Reply with exactly the lines from the one that contains "Task: Click the OneDrive cloud icon" through the last line of the records below, and with no other lines.

Records to process =>
————
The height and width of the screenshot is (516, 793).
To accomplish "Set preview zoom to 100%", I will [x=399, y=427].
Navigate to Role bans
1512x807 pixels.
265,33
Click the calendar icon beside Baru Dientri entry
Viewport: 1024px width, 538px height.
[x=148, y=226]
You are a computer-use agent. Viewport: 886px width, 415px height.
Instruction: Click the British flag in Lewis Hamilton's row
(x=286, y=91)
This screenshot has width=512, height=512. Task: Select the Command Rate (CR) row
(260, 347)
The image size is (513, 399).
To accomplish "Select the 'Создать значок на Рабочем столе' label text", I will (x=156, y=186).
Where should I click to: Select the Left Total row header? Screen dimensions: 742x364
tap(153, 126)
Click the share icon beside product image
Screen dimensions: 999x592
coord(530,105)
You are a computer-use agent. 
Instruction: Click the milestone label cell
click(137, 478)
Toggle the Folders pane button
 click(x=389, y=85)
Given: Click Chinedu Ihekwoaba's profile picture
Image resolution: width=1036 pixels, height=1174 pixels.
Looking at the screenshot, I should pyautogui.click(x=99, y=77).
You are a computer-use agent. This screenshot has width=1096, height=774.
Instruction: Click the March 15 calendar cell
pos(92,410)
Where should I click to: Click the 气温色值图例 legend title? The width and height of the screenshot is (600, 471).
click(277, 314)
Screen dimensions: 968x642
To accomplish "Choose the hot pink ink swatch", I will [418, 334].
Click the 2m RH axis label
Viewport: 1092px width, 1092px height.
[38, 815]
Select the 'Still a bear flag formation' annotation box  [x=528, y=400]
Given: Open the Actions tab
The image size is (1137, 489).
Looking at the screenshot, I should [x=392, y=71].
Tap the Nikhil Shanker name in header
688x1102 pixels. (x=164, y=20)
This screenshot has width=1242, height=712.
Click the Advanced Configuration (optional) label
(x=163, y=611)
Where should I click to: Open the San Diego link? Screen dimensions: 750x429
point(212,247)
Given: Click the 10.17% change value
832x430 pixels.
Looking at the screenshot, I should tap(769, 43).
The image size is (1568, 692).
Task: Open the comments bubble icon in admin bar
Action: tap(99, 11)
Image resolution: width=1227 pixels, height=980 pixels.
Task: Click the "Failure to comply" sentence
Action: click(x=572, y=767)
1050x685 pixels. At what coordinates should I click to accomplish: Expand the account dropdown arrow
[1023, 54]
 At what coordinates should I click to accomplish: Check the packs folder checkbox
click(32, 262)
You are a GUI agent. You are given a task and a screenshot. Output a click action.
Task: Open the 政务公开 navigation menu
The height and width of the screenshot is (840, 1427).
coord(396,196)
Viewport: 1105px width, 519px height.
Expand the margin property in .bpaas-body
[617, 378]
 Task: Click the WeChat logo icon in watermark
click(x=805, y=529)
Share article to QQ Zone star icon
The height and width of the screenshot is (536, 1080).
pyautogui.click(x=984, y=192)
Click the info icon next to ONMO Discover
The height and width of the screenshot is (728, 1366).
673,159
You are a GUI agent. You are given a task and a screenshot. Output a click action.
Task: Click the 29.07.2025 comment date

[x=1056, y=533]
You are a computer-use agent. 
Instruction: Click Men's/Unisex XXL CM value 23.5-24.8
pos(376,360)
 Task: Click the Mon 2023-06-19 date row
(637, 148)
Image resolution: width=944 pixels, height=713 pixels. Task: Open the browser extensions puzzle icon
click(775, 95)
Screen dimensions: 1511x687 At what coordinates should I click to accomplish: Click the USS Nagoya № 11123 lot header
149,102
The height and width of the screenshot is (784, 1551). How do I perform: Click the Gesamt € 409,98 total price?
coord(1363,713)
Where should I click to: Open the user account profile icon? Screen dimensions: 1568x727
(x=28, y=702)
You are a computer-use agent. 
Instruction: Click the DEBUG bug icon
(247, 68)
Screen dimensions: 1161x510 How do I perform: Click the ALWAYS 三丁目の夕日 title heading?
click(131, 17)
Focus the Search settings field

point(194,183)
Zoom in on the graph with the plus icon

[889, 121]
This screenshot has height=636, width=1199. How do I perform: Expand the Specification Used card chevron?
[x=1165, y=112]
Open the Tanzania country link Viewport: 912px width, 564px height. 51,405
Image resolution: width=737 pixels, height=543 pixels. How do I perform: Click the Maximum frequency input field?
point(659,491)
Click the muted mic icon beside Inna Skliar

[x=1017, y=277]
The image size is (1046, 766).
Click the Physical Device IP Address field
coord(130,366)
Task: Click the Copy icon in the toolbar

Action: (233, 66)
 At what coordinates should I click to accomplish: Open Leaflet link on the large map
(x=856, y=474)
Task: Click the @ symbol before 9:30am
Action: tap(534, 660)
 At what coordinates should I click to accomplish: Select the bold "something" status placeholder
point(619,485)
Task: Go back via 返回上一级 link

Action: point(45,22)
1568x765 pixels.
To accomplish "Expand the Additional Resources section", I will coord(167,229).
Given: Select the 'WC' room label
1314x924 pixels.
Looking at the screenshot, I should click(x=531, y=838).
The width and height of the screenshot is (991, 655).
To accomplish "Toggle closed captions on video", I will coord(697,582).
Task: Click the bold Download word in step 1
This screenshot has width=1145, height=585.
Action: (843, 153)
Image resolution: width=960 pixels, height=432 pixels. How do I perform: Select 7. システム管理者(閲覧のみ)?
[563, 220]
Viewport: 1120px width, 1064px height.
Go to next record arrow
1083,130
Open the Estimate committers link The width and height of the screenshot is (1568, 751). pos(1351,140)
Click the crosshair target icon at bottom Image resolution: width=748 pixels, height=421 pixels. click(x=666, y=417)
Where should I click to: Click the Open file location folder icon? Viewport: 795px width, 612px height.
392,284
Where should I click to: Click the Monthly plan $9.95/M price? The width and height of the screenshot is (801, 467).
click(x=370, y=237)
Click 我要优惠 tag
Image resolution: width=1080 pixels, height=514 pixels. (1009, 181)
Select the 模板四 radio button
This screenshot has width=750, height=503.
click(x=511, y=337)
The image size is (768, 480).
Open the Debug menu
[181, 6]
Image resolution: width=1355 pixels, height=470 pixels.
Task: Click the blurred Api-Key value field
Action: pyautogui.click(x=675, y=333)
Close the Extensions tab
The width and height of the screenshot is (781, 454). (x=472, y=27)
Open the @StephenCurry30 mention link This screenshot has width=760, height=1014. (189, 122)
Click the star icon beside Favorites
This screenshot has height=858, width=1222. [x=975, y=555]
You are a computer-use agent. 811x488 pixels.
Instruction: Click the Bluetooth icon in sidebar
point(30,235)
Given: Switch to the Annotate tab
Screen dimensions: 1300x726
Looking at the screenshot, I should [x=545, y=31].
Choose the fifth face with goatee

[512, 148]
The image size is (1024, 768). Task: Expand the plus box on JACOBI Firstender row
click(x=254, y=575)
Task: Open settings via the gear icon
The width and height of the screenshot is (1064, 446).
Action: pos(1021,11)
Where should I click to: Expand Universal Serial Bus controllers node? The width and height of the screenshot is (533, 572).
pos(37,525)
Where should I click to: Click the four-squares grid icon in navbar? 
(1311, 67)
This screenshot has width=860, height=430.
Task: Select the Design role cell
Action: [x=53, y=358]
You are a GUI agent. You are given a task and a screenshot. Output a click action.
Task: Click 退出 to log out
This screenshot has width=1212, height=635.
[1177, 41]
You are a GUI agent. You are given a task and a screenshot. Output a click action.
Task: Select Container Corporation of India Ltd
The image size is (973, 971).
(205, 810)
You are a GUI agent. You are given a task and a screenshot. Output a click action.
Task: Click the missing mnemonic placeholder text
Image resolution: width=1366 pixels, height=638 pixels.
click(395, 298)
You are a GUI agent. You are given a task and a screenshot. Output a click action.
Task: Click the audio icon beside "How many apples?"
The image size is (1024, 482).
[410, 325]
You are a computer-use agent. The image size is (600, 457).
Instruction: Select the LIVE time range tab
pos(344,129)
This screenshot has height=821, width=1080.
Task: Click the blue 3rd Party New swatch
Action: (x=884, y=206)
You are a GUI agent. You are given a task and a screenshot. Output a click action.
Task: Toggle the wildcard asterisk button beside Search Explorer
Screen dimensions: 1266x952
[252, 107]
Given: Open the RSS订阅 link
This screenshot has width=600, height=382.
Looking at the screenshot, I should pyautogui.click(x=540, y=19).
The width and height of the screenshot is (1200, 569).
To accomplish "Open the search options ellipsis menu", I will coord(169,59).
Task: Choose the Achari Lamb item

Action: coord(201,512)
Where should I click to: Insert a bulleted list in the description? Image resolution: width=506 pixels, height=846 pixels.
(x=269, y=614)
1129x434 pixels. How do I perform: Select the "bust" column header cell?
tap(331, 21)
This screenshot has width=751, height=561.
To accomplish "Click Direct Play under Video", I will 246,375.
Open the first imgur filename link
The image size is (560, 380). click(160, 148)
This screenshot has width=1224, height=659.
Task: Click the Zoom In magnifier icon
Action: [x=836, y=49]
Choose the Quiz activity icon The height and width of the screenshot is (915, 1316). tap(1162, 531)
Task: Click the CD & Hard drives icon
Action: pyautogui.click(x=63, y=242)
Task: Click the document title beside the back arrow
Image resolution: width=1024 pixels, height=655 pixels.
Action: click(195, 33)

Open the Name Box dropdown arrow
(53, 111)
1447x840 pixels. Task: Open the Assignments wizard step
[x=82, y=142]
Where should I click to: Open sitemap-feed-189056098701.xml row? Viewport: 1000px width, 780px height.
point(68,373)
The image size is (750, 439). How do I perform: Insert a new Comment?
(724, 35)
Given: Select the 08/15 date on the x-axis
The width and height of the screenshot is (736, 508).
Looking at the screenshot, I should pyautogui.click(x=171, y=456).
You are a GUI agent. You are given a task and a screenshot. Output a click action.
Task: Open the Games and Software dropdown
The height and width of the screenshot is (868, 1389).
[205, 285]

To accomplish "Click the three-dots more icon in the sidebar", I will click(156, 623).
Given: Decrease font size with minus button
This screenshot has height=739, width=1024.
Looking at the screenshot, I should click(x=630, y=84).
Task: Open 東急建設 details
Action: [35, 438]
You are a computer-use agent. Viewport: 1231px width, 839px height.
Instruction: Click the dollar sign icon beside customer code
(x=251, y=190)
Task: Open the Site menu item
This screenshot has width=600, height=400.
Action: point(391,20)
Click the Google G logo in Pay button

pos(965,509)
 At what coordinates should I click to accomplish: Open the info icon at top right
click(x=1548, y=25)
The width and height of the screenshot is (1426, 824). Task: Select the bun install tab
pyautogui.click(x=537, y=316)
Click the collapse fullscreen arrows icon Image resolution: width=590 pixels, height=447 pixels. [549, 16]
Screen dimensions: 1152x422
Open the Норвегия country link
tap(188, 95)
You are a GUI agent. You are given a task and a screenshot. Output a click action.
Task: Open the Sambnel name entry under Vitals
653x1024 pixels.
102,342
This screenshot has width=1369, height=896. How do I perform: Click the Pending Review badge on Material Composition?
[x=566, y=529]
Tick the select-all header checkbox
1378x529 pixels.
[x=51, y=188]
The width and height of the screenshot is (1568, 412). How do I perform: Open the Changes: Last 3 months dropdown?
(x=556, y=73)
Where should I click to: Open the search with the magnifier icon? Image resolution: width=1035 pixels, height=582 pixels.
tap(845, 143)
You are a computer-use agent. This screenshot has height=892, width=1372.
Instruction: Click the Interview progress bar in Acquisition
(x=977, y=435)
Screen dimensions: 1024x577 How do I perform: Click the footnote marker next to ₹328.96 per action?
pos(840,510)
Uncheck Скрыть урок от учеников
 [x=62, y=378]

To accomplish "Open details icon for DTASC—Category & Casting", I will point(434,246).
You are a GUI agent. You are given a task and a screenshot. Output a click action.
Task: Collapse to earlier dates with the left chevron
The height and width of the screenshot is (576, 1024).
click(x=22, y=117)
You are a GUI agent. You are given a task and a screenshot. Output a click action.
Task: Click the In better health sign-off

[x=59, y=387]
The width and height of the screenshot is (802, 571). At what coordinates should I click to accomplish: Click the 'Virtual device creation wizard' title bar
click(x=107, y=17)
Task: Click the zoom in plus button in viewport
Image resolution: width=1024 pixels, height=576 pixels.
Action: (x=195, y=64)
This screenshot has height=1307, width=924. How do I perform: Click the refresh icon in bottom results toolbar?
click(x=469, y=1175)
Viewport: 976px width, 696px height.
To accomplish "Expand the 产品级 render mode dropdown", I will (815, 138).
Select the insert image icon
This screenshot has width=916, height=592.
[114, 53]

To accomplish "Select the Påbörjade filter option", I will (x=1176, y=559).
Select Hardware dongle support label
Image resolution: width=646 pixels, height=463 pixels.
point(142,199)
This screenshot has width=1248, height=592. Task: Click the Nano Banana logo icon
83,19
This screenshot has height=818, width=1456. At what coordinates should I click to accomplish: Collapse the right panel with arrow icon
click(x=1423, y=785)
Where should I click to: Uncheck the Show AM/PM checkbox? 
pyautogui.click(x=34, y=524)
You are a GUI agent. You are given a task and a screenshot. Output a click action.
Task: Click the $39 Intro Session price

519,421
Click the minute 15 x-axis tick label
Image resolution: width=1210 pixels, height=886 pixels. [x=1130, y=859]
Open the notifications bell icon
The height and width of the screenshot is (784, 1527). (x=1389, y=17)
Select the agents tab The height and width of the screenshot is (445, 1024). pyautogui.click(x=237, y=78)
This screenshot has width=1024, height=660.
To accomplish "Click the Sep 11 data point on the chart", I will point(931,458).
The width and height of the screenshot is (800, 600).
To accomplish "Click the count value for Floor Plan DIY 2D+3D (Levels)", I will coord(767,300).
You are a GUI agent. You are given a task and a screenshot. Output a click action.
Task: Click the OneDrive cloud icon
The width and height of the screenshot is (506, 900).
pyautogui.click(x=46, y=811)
————
Output of the task =>
Task: Click the OneDrive cloud icon
The width and height of the screenshot is (506, 900).
pyautogui.click(x=46, y=811)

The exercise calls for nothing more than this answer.